Rename "avatar" to "profile badge" in the stretch of data from the line containing "You are a GUI" through the line containing "coord(85,100)", leaving everything else unchanged. Return only those lines.
--- BEGIN INPUT ---
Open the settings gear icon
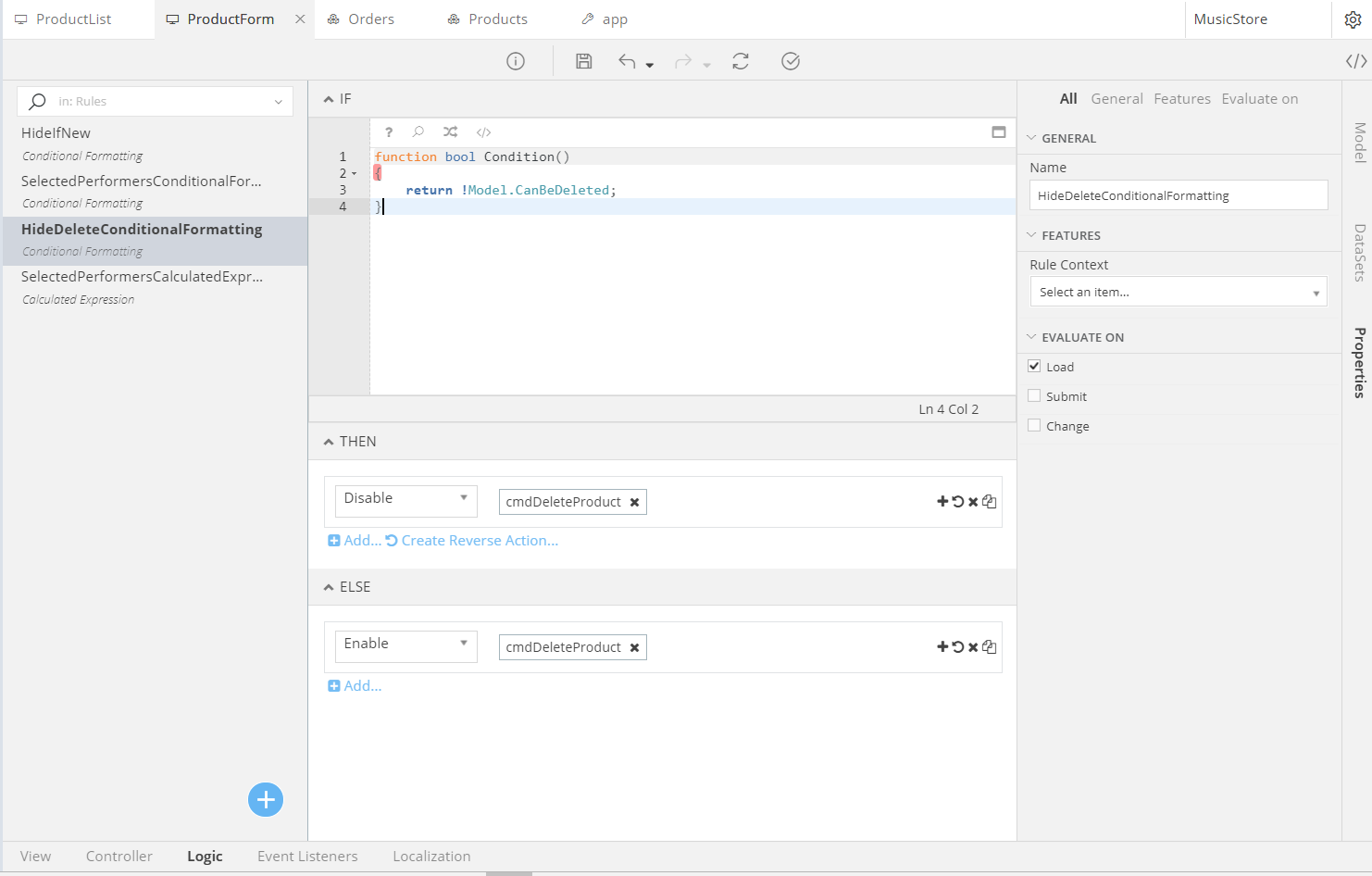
--- END INPUT ---
--- BEGIN INPUT ---
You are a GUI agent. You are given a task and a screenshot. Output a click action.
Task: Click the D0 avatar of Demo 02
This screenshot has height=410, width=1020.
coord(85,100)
--- END INPUT ---
* **WORKED SOLUTION**
You are a GUI agent. You are given a task and a screenshot. Output a click action.
Task: Click the D0 profile badge of Demo 02
This screenshot has height=410, width=1020.
coord(85,100)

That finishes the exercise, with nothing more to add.